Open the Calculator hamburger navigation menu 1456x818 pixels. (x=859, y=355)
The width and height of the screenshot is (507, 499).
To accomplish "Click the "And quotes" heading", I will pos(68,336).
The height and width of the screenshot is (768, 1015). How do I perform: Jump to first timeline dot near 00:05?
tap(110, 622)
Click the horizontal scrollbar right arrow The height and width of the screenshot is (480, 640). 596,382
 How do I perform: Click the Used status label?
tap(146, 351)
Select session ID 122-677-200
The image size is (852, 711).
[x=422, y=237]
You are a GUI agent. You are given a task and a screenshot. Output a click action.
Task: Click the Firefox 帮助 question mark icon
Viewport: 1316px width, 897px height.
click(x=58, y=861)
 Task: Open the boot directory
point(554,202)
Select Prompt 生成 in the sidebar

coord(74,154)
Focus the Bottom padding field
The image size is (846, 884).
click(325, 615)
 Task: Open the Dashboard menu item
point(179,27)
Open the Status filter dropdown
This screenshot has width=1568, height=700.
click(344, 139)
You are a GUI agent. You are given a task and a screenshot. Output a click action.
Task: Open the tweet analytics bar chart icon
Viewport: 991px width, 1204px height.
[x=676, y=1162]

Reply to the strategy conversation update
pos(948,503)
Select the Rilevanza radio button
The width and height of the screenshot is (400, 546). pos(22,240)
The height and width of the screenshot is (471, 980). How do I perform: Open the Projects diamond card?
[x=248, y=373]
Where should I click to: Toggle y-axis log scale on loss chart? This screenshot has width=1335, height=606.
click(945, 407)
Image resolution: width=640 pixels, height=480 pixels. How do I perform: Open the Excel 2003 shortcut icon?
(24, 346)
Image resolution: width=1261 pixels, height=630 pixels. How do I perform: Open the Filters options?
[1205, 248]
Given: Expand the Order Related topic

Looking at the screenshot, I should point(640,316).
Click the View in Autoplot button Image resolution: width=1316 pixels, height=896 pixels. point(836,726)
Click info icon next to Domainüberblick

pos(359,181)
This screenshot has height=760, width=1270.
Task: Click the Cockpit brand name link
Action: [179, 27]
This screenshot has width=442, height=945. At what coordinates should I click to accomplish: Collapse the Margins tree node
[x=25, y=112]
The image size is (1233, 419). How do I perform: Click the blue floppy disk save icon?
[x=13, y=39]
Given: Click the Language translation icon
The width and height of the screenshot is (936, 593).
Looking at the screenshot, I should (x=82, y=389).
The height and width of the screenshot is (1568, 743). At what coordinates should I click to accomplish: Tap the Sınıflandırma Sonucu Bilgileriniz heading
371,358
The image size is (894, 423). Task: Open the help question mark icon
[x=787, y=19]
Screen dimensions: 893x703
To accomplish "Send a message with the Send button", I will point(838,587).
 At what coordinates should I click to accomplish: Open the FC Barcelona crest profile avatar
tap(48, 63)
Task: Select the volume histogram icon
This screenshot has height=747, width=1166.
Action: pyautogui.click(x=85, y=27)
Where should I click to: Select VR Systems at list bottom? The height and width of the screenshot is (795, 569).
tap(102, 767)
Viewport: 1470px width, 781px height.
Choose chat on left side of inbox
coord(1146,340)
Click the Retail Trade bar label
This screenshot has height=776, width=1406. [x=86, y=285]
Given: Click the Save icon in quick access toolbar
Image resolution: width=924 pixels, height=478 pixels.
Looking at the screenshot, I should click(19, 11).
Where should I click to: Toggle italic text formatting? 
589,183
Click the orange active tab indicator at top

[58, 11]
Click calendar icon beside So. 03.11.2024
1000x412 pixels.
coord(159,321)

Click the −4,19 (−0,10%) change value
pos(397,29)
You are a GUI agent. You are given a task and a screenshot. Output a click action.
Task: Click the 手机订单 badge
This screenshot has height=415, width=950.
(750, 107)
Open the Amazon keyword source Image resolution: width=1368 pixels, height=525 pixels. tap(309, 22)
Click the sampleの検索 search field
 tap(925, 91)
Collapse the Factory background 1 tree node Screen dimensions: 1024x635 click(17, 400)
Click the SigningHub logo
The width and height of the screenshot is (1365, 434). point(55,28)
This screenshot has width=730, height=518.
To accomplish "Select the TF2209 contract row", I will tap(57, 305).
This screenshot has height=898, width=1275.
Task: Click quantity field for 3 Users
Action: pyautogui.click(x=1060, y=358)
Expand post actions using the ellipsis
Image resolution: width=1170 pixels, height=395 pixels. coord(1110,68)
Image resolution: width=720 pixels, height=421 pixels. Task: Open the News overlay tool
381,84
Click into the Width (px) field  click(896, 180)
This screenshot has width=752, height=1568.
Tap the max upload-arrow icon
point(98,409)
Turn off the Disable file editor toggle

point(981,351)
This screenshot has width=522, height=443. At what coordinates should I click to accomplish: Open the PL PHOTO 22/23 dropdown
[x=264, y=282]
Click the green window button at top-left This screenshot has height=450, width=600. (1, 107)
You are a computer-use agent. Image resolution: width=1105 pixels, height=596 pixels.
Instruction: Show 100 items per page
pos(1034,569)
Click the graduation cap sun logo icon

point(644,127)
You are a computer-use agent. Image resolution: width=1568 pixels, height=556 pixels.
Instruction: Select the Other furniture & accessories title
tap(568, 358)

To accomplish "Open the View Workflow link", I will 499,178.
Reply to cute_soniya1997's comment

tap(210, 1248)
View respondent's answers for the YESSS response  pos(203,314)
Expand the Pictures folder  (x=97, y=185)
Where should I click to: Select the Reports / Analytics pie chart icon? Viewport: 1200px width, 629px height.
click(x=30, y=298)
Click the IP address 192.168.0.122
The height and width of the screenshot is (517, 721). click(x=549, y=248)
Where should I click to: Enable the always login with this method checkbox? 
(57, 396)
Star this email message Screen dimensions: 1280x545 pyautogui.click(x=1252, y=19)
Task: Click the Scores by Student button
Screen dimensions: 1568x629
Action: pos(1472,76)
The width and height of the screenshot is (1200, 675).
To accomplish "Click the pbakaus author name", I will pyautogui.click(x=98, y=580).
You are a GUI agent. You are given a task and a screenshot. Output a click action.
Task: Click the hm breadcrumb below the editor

## Task prompt
Please copy each entry. Leave nothing out.

## Solved exercise
Open the Calculator hamburger navigation menu 1456x818 pixels. (x=859, y=355)
The width and height of the screenshot is (507, 499).
To accomplish "Click the "And quotes" heading", I will pos(68,336).
The height and width of the screenshot is (768, 1015). How do I perform: Jump to first timeline dot near 00:05?
tap(110, 622)
Click the horizontal scrollbar right arrow The height and width of the screenshot is (480, 640). 596,382
 How do I perform: Click the Used status label?
tap(146, 351)
Select session ID 122-677-200
The image size is (852, 711).
[x=422, y=237]
You are a GUI agent. You are given a task and a screenshot. Output a click action.
Task: Click the Firefox 帮助 question mark icon
Viewport: 1316px width, 897px height.
click(x=58, y=861)
 Task: Open the boot directory
point(554,202)
Select Prompt 生成 in the sidebar

coord(74,154)
Focus the Bottom padding field
The image size is (846, 884).
click(325, 615)
 Task: Open the Dashboard menu item
point(179,27)
Open the Status filter dropdown
This screenshot has width=1568, height=700.
click(344, 139)
You are a GUI agent. You are given a task and a screenshot. Output a click action.
Task: Open the tweet analytics bar chart icon
Viewport: 991px width, 1204px height.
[x=676, y=1162]

Reply to the strategy conversation update
pos(948,503)
Select the Rilevanza radio button
The width and height of the screenshot is (400, 546). pos(22,240)
The height and width of the screenshot is (471, 980). How do I perform: Open the Projects diamond card?
[x=248, y=373]
Where should I click to: Toggle y-axis log scale on loss chart? This screenshot has width=1335, height=606.
click(945, 407)
Image resolution: width=640 pixels, height=480 pixels. How do I perform: Open the Excel 2003 shortcut icon?
(24, 346)
Image resolution: width=1261 pixels, height=630 pixels. How do I perform: Open the Filters options?
[1205, 248]
Given: Expand the Order Related topic

Looking at the screenshot, I should point(640,316).
Click the View in Autoplot button Image resolution: width=1316 pixels, height=896 pixels. point(836,726)
Click info icon next to Domainüberblick

pos(359,181)
This screenshot has height=760, width=1270.
Task: Click the Cockpit brand name link
Action: [179, 27]
This screenshot has width=442, height=945. At what coordinates should I click to accomplish: Collapse the Margins tree node
[x=25, y=112]
The image size is (1233, 419). How do I perform: Click the blue floppy disk save icon?
[x=13, y=39]
Given: Click the Language translation icon
The width and height of the screenshot is (936, 593).
Looking at the screenshot, I should (x=82, y=389).
The height and width of the screenshot is (1568, 743). At what coordinates should I click to accomplish: Tap the Sınıflandırma Sonucu Bilgileriniz heading
371,358
The image size is (894, 423). Task: Open the help question mark icon
[x=787, y=19]
Screen dimensions: 893x703
To accomplish "Send a message with the Send button", I will point(838,587).
 At what coordinates should I click to accomplish: Open the FC Barcelona crest profile avatar
tap(48, 63)
Task: Select the volume histogram icon
This screenshot has height=747, width=1166.
Action: pyautogui.click(x=85, y=27)
Where should I click to: Select VR Systems at list bottom? The height and width of the screenshot is (795, 569).
tap(102, 767)
Viewport: 1470px width, 781px height.
Choose chat on left side of inbox
coord(1146,340)
Click the Retail Trade bar label
This screenshot has height=776, width=1406. [x=86, y=285]
Given: Click the Save icon in quick access toolbar
Image resolution: width=924 pixels, height=478 pixels.
Looking at the screenshot, I should click(19, 11).
Where should I click to: Toggle italic text formatting? 
589,183
Click the orange active tab indicator at top

[58, 11]
Click calendar icon beside So. 03.11.2024
1000x412 pixels.
coord(159,321)

Click the −4,19 (−0,10%) change value
pos(397,29)
You are a GUI agent. You are given a task and a screenshot. Output a click action.
Task: Click the 手机订单 badge
This screenshot has height=415, width=950.
(750, 107)
Open the Amazon keyword source Image resolution: width=1368 pixels, height=525 pixels. tap(309, 22)
Click the sampleの検索 search field
 tap(925, 91)
Collapse the Factory background 1 tree node Screen dimensions: 1024x635 click(17, 400)
Click the SigningHub logo
The width and height of the screenshot is (1365, 434). point(55,28)
This screenshot has width=730, height=518.
To accomplish "Select the TF2209 contract row", I will tap(57, 305).
This screenshot has height=898, width=1275.
Task: Click quantity field for 3 Users
Action: pyautogui.click(x=1060, y=358)
Expand post actions using the ellipsis
Image resolution: width=1170 pixels, height=395 pixels. coord(1110,68)
Image resolution: width=720 pixels, height=421 pixels. Task: Open the News overlay tool
381,84
Click into the Width (px) field  click(896, 180)
This screenshot has width=752, height=1568.
Tap the max upload-arrow icon
point(98,409)
Turn off the Disable file editor toggle

point(981,351)
This screenshot has width=522, height=443. At what coordinates should I click to accomplish: Open the PL PHOTO 22/23 dropdown
[x=264, y=282]
Click the green window button at top-left This screenshot has height=450, width=600. (1, 107)
You are a computer-use agent. Image resolution: width=1105 pixels, height=596 pixels.
Instruction: Show 100 items per page
pos(1034,569)
Click the graduation cap sun logo icon

point(644,127)
You are a computer-use agent. Image resolution: width=1568 pixels, height=556 pixels.
Instruction: Select the Other furniture & accessories title
tap(568, 358)

To accomplish "Open the View Workflow link", I will 499,178.
Reply to cute_soniya1997's comment

tap(210, 1248)
View respondent's answers for the YESSS response  pos(203,314)
Expand the Pictures folder  (x=97, y=185)
Where should I click to: Select the Reports / Analytics pie chart icon? Viewport: 1200px width, 629px height.
click(x=30, y=298)
Click the IP address 192.168.0.122
The height and width of the screenshot is (517, 721). click(x=549, y=248)
Where should I click to: Enable the always login with this method checkbox? 
(57, 396)
Star this email message Screen dimensions: 1280x545 pyautogui.click(x=1252, y=19)
Task: Click the Scores by Student button
Screen dimensions: 1568x629
Action: pos(1472,76)
The width and height of the screenshot is (1200, 675).
To accomplish "Click the pbakaus author name", I will pyautogui.click(x=98, y=580).
You are a GUI agent. You are given a task and a screenshot. Output a click action.
Task: Click the hm breadcrumb below the editor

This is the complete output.